Up this small stream, the Union sailors found "... a dismasted vessel lying close to [the river's] starboard bank . . . ." While the Union party approached the Southern ship, the people who had been on board her escaped to shore in boats. When his party reached the schooner Onward, Hoffner tried to tow her back toward the sound; but, after two hours of rapid rowing, the prize grounded as the tide ebbed.

===Under attack by Confederate forces, the expedition fails===
Afloat again the next morning, the expedition resumed its movement seaward, but took the wrong channel and soon again struck bottom. The most strenuous efforts failed to free the schooner. About noon, while Hoffner was waiting for the rising tide to refloat Onward, some 40 Confederate horsemen and about three or four times as many foot soldiers appeared and opened fire on the expedition.

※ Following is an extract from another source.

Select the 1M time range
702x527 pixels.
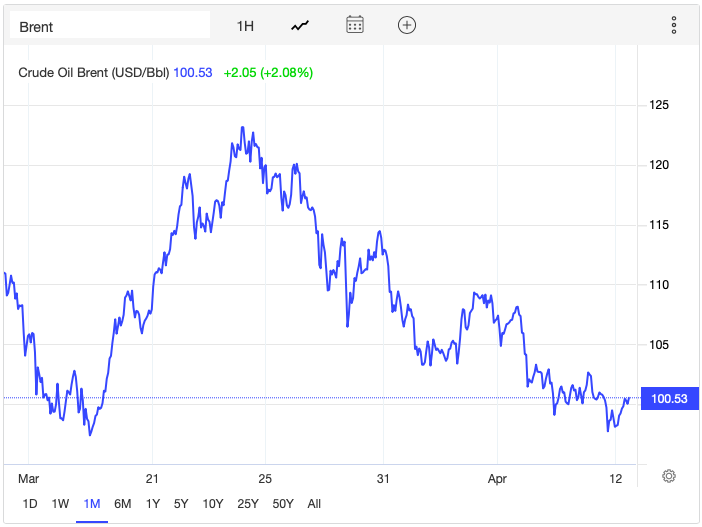(x=92, y=503)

Some bluejackets fought back with their muskets, others fired the party's howitzer, while the remaining men set fire to the schooner.

After fighting for about one and one-half hours, Hoffner ordered his force to escape in the tender and the launch. Both scraped on the bottom but were kept in motion by wading sailors who dragged the boats for about half a mile over mud flats before reaching sufficiently deep water. Throughout the retreat, Confederate riflemen kept the party under fire, killing one man outright and wounding eight others.

===Expedition survivors return to Union Navy vessel===
Hoffner was among the latter with a Minie ball lodged in his neck. Once both boats were safely afloat, they made for the St. Mark's blockade where they were received on board the Union steamer .

===Amanda runs aground and is destroyed===
Amanda continued to serve on the blockade of St. George's Sound into the spring. Late in May 1863, the barometer began falling rapidly along the gulf coast; and, by the 27th, the storm, later named Amanda after the ship, had grown to hurricane intensity. Amanda, on blockade duty just inside the east entrance to St. George's Sound, was driven ashore on Dog Island. Two days later, her crew destroyed the bark to prevent her falling into Southern hands.